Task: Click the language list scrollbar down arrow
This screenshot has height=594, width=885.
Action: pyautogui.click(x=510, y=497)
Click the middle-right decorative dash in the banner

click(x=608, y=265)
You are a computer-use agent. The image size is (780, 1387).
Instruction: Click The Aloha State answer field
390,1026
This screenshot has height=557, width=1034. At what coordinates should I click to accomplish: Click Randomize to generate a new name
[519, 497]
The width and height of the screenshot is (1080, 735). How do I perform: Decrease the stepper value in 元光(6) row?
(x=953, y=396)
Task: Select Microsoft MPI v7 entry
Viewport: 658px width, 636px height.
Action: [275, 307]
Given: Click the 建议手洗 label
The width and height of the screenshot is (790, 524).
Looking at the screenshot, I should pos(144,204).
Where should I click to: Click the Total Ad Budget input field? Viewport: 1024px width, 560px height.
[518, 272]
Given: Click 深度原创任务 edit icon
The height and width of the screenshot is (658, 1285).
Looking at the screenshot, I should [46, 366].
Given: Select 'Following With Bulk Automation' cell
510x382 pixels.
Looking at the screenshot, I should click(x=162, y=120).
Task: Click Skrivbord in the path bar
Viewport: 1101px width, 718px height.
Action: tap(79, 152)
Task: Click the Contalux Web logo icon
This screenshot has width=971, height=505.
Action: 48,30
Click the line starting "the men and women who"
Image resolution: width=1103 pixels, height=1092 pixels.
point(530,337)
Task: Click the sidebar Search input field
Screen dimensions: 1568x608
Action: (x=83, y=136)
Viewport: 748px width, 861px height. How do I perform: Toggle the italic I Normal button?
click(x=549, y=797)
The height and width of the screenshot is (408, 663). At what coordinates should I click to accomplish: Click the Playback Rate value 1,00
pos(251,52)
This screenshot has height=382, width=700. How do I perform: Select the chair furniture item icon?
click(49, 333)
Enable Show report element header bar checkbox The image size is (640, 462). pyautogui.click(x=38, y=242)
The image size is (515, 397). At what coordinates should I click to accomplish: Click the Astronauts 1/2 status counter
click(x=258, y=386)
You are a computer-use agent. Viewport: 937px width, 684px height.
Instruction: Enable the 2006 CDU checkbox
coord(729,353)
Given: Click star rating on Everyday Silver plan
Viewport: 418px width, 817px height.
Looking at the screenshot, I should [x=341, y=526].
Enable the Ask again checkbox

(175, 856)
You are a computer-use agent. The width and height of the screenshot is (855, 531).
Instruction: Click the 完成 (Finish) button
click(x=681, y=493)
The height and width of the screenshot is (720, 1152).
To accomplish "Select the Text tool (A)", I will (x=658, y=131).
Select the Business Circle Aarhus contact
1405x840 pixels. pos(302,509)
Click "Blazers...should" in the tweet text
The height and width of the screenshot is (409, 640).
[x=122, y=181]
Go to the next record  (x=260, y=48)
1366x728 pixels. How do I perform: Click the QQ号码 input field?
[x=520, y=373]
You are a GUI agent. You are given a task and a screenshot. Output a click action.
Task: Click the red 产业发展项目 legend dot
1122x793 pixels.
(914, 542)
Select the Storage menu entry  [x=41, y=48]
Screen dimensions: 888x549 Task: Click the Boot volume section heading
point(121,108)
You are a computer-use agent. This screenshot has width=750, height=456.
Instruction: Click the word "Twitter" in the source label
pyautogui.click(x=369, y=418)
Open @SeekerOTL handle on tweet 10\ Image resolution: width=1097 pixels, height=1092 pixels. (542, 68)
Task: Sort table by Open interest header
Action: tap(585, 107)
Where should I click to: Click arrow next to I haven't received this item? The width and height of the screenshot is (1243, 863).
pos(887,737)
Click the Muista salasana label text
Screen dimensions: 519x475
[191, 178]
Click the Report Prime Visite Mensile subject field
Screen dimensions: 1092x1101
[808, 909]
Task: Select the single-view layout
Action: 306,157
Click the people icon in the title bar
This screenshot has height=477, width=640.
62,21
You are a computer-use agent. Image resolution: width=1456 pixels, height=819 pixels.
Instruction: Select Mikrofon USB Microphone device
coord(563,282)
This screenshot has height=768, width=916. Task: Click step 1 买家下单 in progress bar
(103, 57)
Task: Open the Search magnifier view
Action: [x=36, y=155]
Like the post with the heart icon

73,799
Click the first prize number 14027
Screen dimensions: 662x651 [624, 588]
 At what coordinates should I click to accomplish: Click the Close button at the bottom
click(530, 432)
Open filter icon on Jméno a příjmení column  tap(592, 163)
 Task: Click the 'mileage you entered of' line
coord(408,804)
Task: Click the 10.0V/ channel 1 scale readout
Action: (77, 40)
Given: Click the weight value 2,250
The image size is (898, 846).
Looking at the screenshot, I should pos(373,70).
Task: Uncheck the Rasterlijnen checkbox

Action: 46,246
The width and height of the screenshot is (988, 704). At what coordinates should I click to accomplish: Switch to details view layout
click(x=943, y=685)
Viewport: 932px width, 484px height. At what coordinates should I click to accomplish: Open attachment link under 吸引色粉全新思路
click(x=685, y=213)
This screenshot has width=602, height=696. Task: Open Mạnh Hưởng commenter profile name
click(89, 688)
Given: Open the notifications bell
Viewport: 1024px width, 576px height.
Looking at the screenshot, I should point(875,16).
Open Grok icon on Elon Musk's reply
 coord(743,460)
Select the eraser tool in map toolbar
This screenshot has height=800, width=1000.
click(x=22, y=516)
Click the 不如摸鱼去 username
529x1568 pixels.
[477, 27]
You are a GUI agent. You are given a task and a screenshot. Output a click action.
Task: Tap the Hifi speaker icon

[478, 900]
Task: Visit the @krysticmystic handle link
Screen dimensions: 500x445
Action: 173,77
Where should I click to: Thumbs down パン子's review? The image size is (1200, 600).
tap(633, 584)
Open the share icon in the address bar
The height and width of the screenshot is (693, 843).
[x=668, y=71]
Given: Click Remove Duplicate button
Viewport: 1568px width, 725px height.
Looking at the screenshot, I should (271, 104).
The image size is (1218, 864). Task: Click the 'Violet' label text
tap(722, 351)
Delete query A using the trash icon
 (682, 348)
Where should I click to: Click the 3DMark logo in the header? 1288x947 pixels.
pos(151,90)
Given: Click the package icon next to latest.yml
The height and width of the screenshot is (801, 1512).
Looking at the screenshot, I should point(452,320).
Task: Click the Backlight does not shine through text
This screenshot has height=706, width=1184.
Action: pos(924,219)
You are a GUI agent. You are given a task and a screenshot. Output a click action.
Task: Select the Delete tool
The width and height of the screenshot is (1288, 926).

- Task requirements:
Reply with a number only, showing how many lines of the material contain the word "computer".

- Task response:
5